Он вошел в поэзию, не изменившись, с картами, с картинами, своими и Бурлюков, с бесчисленными заявками, с недостроенным, сдвинутым, разложенным образом.
Он вдвинул образ в образ. Он работал в стихах методами тогдашней живописи.
Бурлюк не много умел, но он видел Хлебникова. Недавно еще к нему упал с неба и не разбился Василий Каменский, поэт немалый[113]
. А главное — Бурлюк был теоретиком, он знал, как можно экспериментировать; он мало умел, но сейчас он видел, как другой осуществляет то, чего не мог сделать сам Бурлюк.Стихи рождались.
Но и не было бы Маяковского, если бы не было камеры 103. В той камере сидел Маяковский, читал книги. Мальчиком носил он революционные прокламации, прочел их, давно была потеряна связь с товарищами. Но у Маяковского была своя, хотя бы схематическая, карта мира и план истории.
Пришел не Потемкин, и не Валентин Горянский, и даже не Давид Бурлюк, пришел человек с ответственностью за мир, до диспутов в Политехническом музее знавший собрания у булочников, партийный спор, привыкший представлять, что за слово платят тюрьмой и ссылкой.
Символисты писали о Дионисе, о вечно женственном, о Деметре, и Маяковский, ища самой простой, самой доходчивой мифологии, ища нового образа, в Москве, которая вся была вышита крестиками, взял религиозный образ, разрушая его.
Количество этих религиозных кусков в первом томе поразительно.
Всех не приведу. Второе стихотворение кончалось так:
‹…›
Маяковский только что научился писать стихи. Горло его чисто, он говорит новые слова и готовится связать их в фразу.
Он получил голос, научился писать так, как научаются плавать. Оказывается, вода держит. Потом он узнал, какая это горькая вода.
Поэт в увлечении работой, в увлечении высказывания рад, когда говорит о горе. А горе остается горем, только приподнятым. Он приручает горе, оно приходит по свисту и уходит как будто когда надо. Его можно не привязывать.

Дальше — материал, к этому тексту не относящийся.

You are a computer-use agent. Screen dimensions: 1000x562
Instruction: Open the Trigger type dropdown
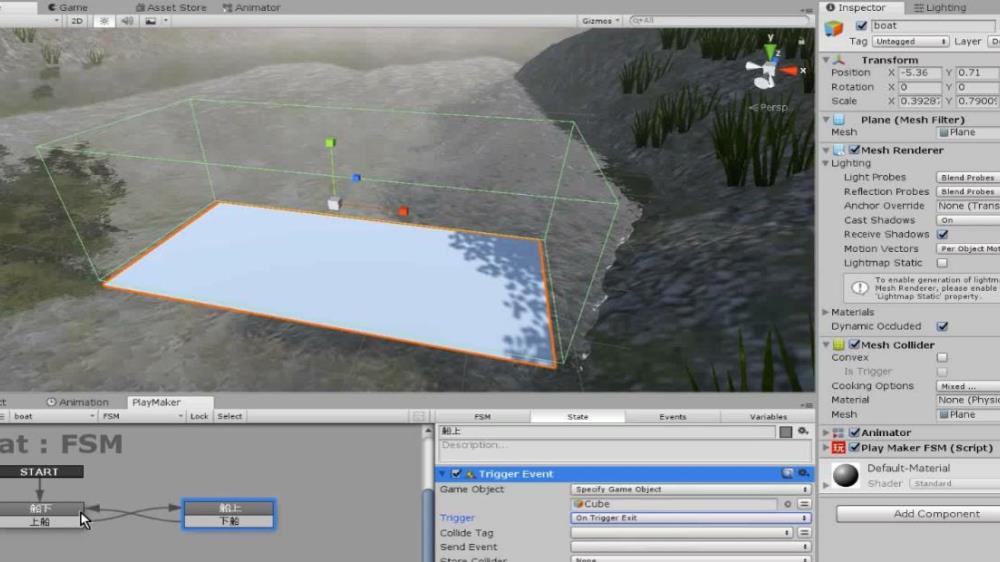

Итак, Маяковский стал поэтом.
Давид Бурлюк давал ему в день пятьдесят копеек. Это большие деньги. У Достоевского Раскольников, доказывая, что он не с голоду убил, говорит, что ему давали за уроки и по полтиннику. Об этом полтиннике потом писал Писарев[114]

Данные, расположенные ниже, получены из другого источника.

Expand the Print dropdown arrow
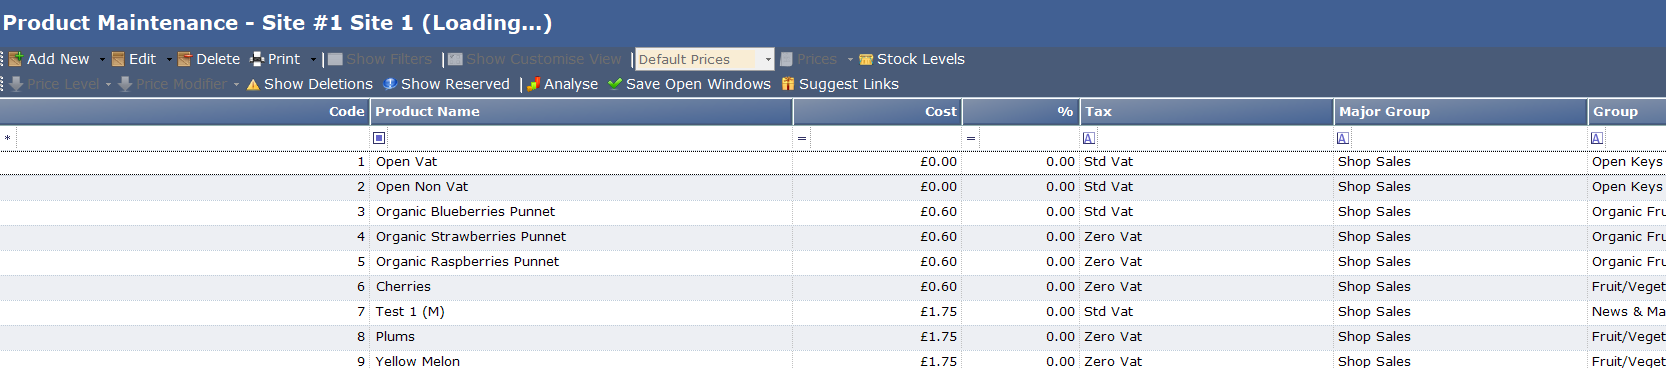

.Итак, голода не было, почти что не было. Были выступления. Он читал доклады, разговаривал о черных кошках. Это черные кошки, сухие, которых можно гладить, они выделяют электричество.
Об этих кошках читали в докладах, и об этих кошках написано в трагедии «Владимир Маяковский». Смысл кошки такой: электричество можно добыть и из кошки. Так делали египтяне. Но удобнее добывать электричество фабричным путем, чтобы не возиться с кошками. Старое искусство, думали мы тогда, добывало художественный эффект так, как египтяне добывали электричество, а мы хотели получить чистое электричество, чистое искусство.
Доклады делались из таких тезисов. О том, чтобы печататься, не было и разговора, но можно было и выступать. А для выступления нужна была вывеска. Тезисы научил делать Николай Кульбин, такие тезисы, как будто турки заняли город и оповещают об этом под барабан. Тут Маяковский и надел свою желтую кофту. Кофт было две; первая — желтая. Желтый цвет считался цветом футуризма. Кофта была внизу широкая, с отложным воротником, материал не густой, так что сквозь желтую кофту — а она была довольно длинная — видны были черные брюки…
Вторая кофта была полосатая — желтая с черным.
Кофта понравилась больше, чем кошки. Это то, о чем легко написать. Газетчику тогда надо было давать простые двери для входа. Он дальше дверей и не шел.